Folha de S. Paulo
Presidente apostou em propagação do vírus e
defende política oficial até hoje
No dia em que a CPI da Covid apresentou um
pedido para punir Jair Bolsonaro por nove crimes, o presidente fez uma espécie
de confissão. Num
palanque do interior do Ceará, ele defendeu a política oficial do governo,
que impulsionou o país além da marca de 600 mil mortos na pandemia.
"Fizemos a coisa certa desde o primeiro momento", declarou.
O relatório final da comissão atribui a Bolsonaro responsabilidade direta por parte do morticínio. O presidente investiu contra o distanciamento, desincentivou o uso de máscaras, patrocinou a distribuição de remédios ineficazes e atrasou a compra de vacinas porque apostava na propagação intencional do vírus.

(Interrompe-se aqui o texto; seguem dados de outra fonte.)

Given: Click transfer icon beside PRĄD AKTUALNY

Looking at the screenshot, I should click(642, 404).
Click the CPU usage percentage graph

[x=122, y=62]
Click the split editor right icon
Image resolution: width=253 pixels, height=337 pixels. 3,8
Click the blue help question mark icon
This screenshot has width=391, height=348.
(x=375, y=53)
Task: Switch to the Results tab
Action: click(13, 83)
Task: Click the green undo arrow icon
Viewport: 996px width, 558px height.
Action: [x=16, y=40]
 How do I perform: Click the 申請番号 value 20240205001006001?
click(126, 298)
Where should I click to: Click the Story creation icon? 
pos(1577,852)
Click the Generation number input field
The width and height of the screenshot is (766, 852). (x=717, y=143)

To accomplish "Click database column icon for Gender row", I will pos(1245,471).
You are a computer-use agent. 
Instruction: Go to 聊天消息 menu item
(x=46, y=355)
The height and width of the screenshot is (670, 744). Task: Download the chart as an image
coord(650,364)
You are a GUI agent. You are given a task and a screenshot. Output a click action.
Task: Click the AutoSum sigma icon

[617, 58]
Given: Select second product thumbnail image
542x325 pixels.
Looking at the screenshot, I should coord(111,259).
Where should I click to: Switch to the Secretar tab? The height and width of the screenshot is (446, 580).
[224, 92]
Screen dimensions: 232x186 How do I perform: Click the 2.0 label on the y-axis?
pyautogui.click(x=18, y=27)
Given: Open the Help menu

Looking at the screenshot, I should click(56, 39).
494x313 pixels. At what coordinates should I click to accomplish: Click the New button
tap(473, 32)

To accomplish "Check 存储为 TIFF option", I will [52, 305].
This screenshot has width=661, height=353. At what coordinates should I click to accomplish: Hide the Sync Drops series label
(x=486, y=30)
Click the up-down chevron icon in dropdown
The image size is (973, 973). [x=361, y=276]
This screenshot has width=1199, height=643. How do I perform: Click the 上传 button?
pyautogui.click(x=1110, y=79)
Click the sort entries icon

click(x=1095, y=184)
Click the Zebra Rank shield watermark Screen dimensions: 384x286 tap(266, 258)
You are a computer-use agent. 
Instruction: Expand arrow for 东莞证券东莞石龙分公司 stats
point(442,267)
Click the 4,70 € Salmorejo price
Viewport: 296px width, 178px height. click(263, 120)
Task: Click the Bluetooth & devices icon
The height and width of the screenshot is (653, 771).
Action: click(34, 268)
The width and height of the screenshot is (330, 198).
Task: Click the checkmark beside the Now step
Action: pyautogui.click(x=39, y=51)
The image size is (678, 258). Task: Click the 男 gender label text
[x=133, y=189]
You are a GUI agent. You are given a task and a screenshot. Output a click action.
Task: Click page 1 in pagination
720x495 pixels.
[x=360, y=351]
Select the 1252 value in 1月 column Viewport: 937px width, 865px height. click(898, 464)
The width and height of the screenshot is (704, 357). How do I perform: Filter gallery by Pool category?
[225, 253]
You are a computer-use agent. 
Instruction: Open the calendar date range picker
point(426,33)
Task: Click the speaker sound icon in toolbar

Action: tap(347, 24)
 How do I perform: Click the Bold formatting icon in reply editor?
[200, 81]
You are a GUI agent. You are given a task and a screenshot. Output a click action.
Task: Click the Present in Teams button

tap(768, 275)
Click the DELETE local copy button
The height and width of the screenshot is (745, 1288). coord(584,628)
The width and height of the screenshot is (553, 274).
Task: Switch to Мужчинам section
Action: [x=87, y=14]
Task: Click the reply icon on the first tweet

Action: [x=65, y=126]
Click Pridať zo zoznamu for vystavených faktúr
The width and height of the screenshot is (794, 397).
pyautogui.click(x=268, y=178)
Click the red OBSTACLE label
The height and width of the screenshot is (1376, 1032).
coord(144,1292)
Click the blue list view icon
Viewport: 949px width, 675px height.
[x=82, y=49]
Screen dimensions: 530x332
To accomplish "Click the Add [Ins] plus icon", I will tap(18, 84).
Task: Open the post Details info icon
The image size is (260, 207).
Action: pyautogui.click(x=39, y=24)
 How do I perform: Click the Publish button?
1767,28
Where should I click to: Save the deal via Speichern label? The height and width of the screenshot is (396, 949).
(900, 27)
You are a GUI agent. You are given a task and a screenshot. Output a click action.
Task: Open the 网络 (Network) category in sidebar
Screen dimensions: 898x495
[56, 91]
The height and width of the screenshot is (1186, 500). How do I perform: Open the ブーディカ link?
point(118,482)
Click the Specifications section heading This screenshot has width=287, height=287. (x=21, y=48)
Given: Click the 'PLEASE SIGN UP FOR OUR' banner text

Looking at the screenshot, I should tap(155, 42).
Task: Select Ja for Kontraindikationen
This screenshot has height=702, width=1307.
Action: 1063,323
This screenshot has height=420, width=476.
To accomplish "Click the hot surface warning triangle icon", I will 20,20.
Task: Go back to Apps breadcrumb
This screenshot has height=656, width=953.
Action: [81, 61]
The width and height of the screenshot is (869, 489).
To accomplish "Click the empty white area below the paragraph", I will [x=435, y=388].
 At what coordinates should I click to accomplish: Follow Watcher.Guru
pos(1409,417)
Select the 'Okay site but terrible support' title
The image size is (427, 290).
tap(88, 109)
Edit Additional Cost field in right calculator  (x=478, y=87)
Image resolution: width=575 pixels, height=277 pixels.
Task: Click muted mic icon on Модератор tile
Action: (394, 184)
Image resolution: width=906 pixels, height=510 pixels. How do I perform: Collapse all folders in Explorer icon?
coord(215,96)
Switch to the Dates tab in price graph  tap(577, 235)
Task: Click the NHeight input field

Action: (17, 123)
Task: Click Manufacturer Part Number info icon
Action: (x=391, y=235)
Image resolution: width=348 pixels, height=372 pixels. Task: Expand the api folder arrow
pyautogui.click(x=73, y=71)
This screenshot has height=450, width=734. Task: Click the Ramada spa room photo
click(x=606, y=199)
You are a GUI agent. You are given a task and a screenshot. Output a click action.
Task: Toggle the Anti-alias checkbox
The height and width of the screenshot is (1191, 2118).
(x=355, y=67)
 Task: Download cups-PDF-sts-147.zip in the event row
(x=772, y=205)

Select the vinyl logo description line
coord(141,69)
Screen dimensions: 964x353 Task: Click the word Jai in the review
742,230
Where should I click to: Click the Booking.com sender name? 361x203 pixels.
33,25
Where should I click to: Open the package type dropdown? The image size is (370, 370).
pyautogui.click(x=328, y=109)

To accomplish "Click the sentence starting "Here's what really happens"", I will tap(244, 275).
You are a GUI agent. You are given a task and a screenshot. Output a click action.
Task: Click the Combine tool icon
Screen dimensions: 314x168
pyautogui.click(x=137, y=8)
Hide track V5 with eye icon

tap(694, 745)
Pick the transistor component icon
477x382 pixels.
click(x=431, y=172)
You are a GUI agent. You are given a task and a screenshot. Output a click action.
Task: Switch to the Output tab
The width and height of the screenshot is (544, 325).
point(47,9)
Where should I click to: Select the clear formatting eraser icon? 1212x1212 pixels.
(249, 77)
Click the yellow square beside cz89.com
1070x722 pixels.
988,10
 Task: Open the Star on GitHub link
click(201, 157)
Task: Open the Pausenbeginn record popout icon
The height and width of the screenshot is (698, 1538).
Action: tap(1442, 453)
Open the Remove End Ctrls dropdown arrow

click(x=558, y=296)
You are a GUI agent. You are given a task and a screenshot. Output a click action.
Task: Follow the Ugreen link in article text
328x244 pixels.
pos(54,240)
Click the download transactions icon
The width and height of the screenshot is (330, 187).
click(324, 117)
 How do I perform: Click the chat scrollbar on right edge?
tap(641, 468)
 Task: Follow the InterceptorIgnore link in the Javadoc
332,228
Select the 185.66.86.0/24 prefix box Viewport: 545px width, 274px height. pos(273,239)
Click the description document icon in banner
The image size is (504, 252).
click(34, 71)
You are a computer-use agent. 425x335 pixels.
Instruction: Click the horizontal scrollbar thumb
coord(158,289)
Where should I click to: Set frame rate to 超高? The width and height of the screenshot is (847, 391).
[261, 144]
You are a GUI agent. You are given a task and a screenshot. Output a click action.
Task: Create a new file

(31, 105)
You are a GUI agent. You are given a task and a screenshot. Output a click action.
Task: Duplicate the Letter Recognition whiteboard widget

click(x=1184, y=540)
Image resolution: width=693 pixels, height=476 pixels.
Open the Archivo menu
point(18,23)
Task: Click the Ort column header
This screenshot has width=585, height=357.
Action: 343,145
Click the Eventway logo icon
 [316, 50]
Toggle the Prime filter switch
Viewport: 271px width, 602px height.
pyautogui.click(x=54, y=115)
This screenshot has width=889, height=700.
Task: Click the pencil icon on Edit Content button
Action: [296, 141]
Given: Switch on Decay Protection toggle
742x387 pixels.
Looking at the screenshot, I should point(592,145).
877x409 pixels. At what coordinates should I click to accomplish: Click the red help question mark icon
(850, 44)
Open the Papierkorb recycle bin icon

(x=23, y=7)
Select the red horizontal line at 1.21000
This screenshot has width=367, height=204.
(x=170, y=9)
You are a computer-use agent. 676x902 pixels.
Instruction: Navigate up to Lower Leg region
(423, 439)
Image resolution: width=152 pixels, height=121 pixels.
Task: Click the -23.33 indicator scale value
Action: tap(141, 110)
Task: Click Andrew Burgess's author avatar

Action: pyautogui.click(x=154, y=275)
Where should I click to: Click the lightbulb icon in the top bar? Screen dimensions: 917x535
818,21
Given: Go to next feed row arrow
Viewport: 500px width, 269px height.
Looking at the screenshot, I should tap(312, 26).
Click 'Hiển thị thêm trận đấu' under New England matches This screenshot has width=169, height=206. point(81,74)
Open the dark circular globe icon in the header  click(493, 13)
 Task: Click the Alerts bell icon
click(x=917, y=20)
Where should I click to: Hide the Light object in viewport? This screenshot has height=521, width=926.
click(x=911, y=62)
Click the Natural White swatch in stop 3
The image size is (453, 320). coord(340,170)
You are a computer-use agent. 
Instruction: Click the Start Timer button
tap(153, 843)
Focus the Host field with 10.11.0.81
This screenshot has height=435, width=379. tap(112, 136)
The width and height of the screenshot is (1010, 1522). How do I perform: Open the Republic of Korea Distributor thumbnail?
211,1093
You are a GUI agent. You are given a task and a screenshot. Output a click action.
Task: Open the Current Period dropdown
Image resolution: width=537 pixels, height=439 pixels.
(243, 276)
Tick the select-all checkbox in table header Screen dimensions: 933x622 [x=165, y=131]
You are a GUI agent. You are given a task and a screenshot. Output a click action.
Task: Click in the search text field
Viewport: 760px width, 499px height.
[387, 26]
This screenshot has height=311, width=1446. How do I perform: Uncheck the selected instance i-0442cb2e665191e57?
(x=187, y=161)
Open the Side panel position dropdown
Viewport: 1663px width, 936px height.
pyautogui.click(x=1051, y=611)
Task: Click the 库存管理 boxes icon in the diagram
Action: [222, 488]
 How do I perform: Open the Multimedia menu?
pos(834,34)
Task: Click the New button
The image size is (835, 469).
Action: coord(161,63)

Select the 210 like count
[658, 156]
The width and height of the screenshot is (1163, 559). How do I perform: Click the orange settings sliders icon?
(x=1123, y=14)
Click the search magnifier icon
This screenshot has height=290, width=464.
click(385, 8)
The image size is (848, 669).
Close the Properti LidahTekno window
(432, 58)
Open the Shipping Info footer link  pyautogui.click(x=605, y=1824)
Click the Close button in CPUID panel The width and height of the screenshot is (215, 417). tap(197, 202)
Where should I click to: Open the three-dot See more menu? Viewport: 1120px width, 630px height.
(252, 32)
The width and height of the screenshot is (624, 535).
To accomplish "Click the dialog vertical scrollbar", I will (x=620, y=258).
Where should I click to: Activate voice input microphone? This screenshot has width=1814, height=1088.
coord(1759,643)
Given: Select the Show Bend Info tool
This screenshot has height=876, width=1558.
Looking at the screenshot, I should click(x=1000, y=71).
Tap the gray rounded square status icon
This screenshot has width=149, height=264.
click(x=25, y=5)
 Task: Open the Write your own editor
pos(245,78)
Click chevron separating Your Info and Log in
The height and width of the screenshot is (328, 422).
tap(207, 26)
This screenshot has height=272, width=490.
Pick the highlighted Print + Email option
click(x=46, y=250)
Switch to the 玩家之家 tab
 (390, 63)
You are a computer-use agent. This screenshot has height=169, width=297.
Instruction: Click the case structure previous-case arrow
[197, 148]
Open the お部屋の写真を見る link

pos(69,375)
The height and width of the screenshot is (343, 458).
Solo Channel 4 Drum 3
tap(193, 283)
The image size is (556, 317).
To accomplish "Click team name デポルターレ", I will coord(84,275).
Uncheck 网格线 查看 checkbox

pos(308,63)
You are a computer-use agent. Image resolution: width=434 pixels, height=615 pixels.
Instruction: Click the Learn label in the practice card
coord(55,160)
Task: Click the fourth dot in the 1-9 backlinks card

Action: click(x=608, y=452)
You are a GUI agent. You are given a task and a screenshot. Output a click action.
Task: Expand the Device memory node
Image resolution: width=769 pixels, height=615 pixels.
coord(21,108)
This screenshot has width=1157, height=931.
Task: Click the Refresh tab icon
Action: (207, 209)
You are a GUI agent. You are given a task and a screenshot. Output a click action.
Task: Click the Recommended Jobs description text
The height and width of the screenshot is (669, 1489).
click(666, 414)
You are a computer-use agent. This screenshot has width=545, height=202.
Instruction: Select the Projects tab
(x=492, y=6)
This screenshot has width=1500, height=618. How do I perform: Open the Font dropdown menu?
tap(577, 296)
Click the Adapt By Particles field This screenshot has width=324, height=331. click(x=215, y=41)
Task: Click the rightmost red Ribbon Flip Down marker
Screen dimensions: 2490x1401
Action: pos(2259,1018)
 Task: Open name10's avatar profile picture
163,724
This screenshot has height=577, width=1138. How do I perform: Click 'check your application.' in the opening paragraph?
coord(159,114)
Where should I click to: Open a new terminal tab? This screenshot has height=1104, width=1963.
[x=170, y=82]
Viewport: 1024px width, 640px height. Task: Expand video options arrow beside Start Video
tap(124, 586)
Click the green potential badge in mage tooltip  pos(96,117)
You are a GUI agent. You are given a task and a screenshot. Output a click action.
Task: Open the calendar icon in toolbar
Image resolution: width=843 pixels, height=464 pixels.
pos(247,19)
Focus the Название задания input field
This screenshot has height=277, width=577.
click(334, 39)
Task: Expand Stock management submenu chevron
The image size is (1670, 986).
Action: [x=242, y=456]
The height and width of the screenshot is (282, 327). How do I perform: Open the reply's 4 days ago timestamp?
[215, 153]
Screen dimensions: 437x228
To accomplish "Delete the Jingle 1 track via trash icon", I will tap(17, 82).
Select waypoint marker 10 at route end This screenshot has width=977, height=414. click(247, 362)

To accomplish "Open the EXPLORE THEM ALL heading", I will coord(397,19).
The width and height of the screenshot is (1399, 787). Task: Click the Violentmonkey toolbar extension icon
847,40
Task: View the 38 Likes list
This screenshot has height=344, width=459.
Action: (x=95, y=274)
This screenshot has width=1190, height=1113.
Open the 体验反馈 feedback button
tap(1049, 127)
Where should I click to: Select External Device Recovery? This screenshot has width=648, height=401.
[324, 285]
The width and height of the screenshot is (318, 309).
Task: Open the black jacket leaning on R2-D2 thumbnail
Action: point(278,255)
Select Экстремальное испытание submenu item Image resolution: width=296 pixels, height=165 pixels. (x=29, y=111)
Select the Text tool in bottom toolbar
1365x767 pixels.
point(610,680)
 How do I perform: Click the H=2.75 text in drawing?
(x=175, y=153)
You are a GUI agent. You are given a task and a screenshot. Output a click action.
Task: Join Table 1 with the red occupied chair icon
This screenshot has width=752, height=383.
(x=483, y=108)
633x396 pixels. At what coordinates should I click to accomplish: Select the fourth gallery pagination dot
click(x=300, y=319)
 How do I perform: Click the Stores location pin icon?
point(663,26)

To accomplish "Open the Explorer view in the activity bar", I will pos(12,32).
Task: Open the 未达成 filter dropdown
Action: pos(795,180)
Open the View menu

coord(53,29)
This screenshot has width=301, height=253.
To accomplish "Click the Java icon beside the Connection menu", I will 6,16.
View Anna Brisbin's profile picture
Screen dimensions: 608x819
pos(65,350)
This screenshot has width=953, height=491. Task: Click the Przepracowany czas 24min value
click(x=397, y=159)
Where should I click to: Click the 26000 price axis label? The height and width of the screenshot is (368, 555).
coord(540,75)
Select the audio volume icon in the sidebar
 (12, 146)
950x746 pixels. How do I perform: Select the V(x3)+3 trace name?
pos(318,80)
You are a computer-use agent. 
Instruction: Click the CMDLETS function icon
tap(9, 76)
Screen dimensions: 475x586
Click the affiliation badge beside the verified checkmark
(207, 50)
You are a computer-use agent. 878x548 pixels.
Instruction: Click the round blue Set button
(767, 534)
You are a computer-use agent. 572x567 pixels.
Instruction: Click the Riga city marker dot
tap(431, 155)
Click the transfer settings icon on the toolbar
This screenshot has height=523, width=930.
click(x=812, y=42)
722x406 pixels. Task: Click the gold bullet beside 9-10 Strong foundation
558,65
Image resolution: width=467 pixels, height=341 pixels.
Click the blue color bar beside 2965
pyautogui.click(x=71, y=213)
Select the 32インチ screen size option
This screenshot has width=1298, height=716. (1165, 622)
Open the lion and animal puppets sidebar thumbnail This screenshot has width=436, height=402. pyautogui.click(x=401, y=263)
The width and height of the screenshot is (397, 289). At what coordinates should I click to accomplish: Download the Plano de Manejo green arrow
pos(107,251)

"Essa estratégia, atrelada à ideia de
que o contágio natural induziria a imunidade coletiva, visava exclusivamente à
retomada das atividades econômicas", conclui
o relatório.
Bolsonaro nunca escondeu que essa foi uma
ação premeditada. No início da crise, o governo quis dar poder ao presidente
para barrar
por decreto o fechamento de atividades nas fases críticas da pandemia.
Ele ainda manteve uma campanha agressiva contra o isolamento e, nesta quarta
(20), repetiu a dose ao chamar a medida de "política nefasta".
A comissão também mostrou que o governo
atrasou deliberadamente a compra de vacinas ao ignorar dezenas de propostas da
Pfizer. A negligência não se deu ao acaso. Bolsonaro fez questão de estimular a
contaminação no lugar dos imunizantes e declarou, mais de uma vez, que o vírus
era a "melhor vacina".
Para convencer a população a se expor ao
contágio, o governo ainda sustentou um kit de medicamentos milagrosos que
transformariam a Covid numa gripezinha. Até hoje, o presidente dá guarida aos
defensores da cloroquina e
de estudos que usaram doentes como cobaias.
A CPI derrapou em diversos momentos, mas
registrou as impressões digitais de Bolsonaro numa gestão que agravou a
pandemia e pode ter deixado de salvar mais de 100 mil vidas. Será impossível
alguém julgar que o presidente fez "a coisa certa".